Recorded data
>>

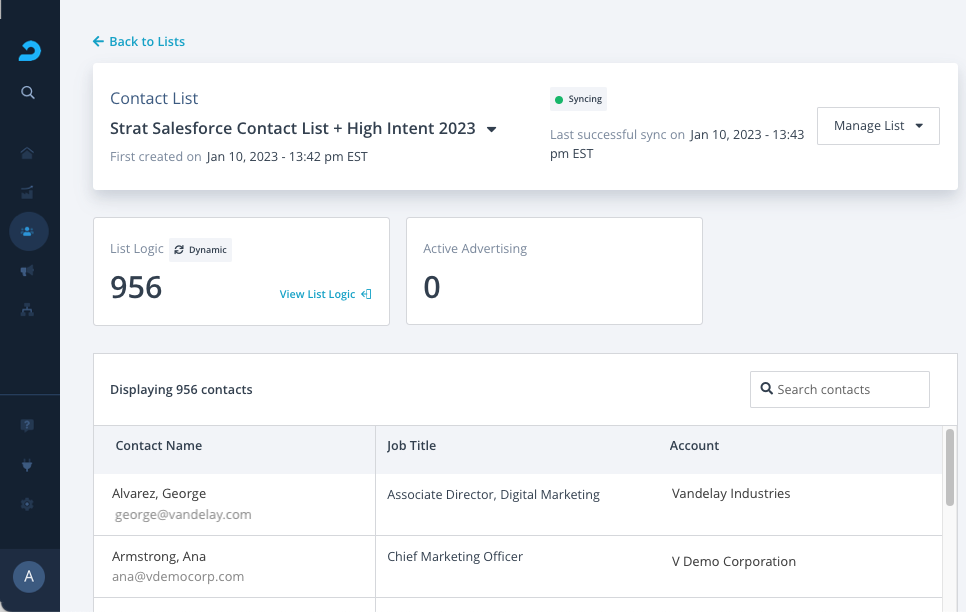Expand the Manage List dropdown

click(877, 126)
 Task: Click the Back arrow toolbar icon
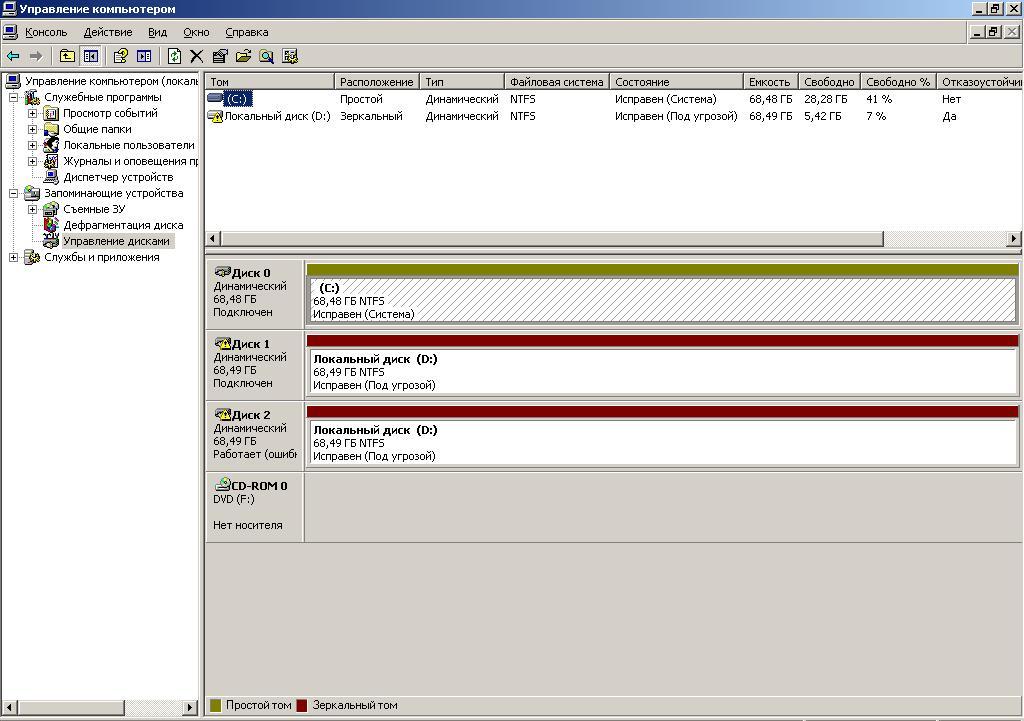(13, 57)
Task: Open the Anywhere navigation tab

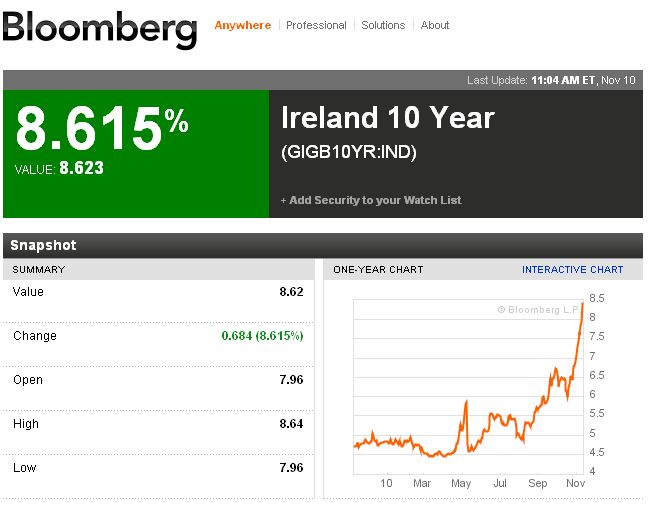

<<

Hand back exactly the lines from the one with "Task: Click the Back arrow toolbar icon" through the last line of the data above, both ends included, with every picture left out.

 Task: Click the Back arrow toolbar icon
(13, 57)
Task: Open the Anywhere navigation tab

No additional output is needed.